Amazon May Be Liable for Marketplace Items–Oberdorf v. Amazon
In what could be a seismic ruling, the Third Circuit held that Amazon is a legally responsible seller of defective marketplace items, exposing it to potentially enormous liability. This represents the worst loss yet for Amazon over marketplace sales. However, it’s consistent with the long-term jurisprudential arc against online marketplaces. Rulings like this highlight the endangered status of online marketplaces, something that might in the future look like a quaint artifact of the early 21st century.
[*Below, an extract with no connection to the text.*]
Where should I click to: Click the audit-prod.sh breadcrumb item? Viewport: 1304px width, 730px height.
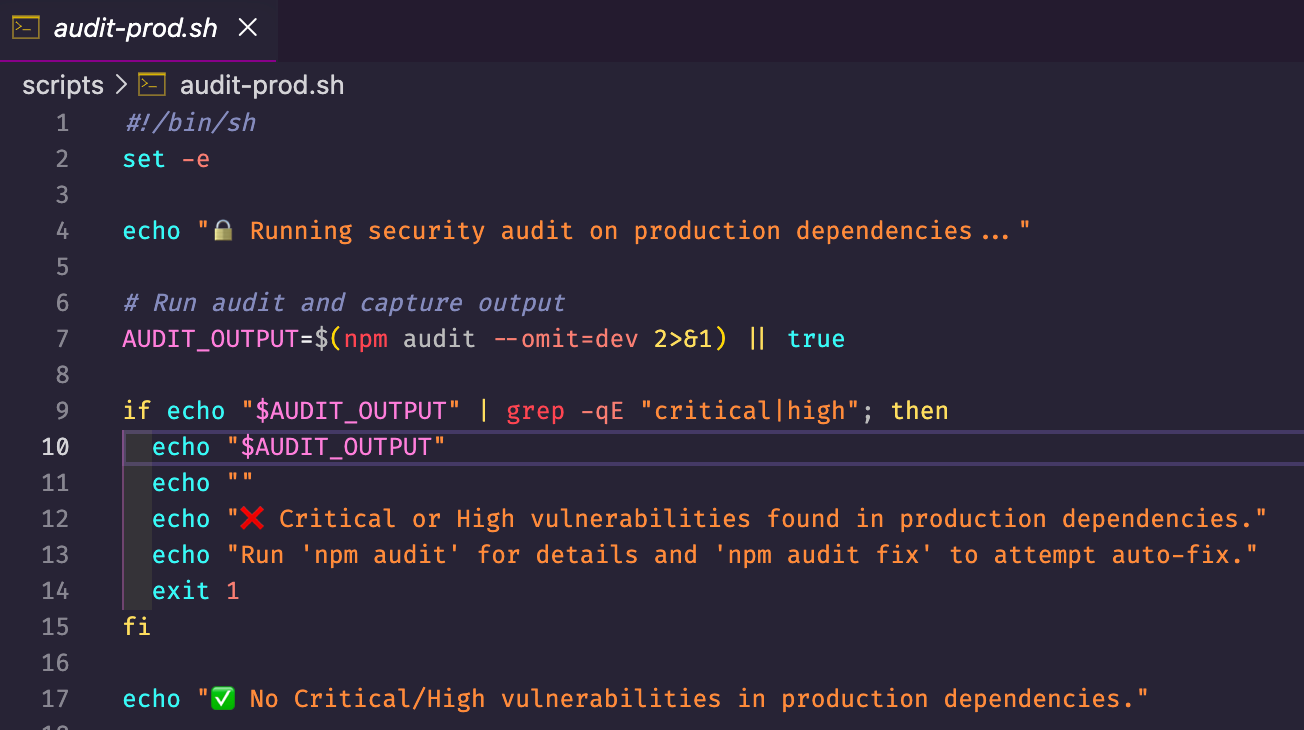262,86
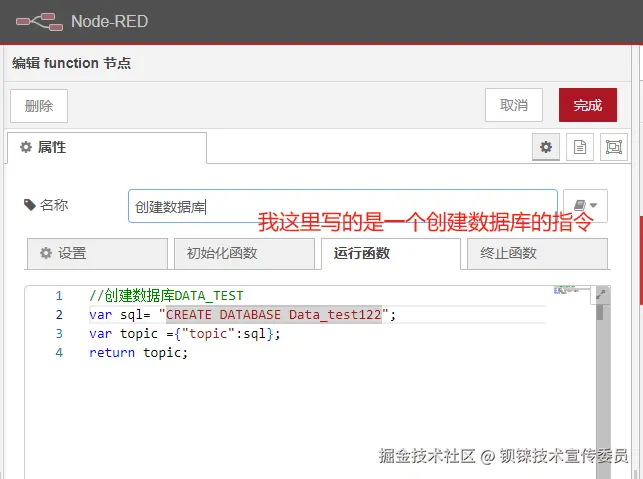This screenshot has width=643, height=479.
Task: Expand the code editor to full screen
Action: pyautogui.click(x=601, y=294)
The plaintiff bought a defective dog leash via Amazon’s marketplace, which caused her personal injuries. No one can find the marketplace vendor, “The Furry Gang.” The central question is whether Amazon is the “seller” of the leash. The court applies Pennsylvania state law.
Strict Products Liability. The majority concludes that Amazon is strictly liable for the goods sold by its vendors. The Pennsylvania Supreme Court defined a four factor test for determining when someone is a seller. The majority weighs all of these factors against Amazon.
(1) Whether the actor is the “only member of the marketing chain available to the injured plaintiff for redress.” No one can find The Furry Gang, but the majority’s real concern is that “Amazon enables third-party vendors such as The Furry Gang to structure and/or conceal themselves from liability altogether.” In other suits against Amazon, the marketplace manufacturer can’t be found, but the majority doesn’t discuss the traceability of the dog leash manufacturer. That seems like an important angle. Nevertheless, the majority says Amazon’s the only one around to sue.
(2) Whether “imposition of strict liability upon the [actor] serves as an incentive to safety.” The majority says strict liability will give Amazon an incentive toward safety because “Amazon exerts substantial control over third-party vendors.” [You surely recall that the Second Circuit’s Viacom v. YouTube ruling defined willful blindness using the phrase “exert substantial influence” in the DMCA context]. The majority says this control comes from Amazon’s contract with vendors, which reserves Amazon’s right to drop vendors or their products or stop paying at its convenience. Thus, “Amazon is fully capable, in its sole discretion, of removing unsafe products from its website. Imposing strict liability upon Amazon would be an incentive to do so.” Yes, this is the same issue that came up in the DMCA litigation from the 1990s whether contractual reservations of rights are tantamount to control. This is an exceptionally old-school conclusion to reach in 2019.
In a footnote, the majority adds: “We do not believe that Pennsylvania law shields a company from strict liability simply because it adheres to a business model that fails to prioritize consumer safety.”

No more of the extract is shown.